- 作業一覧 -
1. 提示文のうち、「西川博士は、元々化学分析が専」から「ングプロジェクトの愛称です。」までを、両端の語句も含めてそのまま書き写すこと。
2. 提示文によると、各地での砂のサンプリングで車が走った延長距離はどれくらいか。

甘粛省の荒地で黄土の状態を観察する西川博士

 西川博士は、元々化学分析が専門です。博士によると、黄砂や黄土はその地域特有の化学成分を持ち、飛来した砂や黄土を化学分析すれば、その成分から、おおよそどの地域から飛んできたものか推察できるといいます。つまり、砂には“指紋”があり、“指紋照合”すれば発生地域を当てることができるというのです。
 しかし、“指紋照合”するには、照合に必要な基礎データを集めておかなくてはなりません。つまり、中国各地の砂漠や黄土高原などの砂や黄土の成分をあらかじめ把握しておかなければならないのです。さらにいえば、中国だけでは不十分で、中国の北側に接するモンゴルのゴビ砂漠などの砂のデータも必要となってきます。


「砂取物語」

 かくして1997年に、西川博士の“砂取物語”が幕を開けました。各地での砂のサンプリングは、車での走行延長距離約1万km(地球の4分の1周)にも及ぶ気の遠くなるようなものでした。古典の名前をもじってつけたこの「砂取物語」は、西川チームによる黄砂サンプリングプロジェクトの愛称です。

- 元データ -

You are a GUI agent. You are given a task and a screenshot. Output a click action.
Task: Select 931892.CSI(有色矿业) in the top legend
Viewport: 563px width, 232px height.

- 解答 -
1.
西川博士は、元々化学分析が専門です。博士によると、黄砂や黄土はその地域特有の化学成分を持ち、飛来した砂や黄土を化学分析すれば、その成分から、おおよそどの地域から飛んできたものか推察できるといいます。つまり、砂には“指紋”があり、“指紋照合”すれば発生地域を当てることができるというのです。
 しかし、“指紋照合”するには、照合に必要な基礎データを集めておかなくてはなりません。つまり、中国各地の砂漠や黄土高原などの砂や黄土の成分をあらかじめ把握しておかなければならないのです。さらにいえば、中国だけでは不十分で、中国の北側に接するモンゴルのゴビ砂漠などの砂のデータも必要となってきます。


「砂取物語」

 かくして1997年に、西川博士の“砂取物語”が幕を開けました。各地での砂のサンプリングは、車での走行延長距離約1万km(地球の4分の1周)にも及ぶ気の遠くなるようなものでした。古典の名前をもじってつけたこの「砂取物語」は、西川チームによる黄砂サンプリングプロジェクトの愛称です。

2. 約1万km(地球の4分の1周)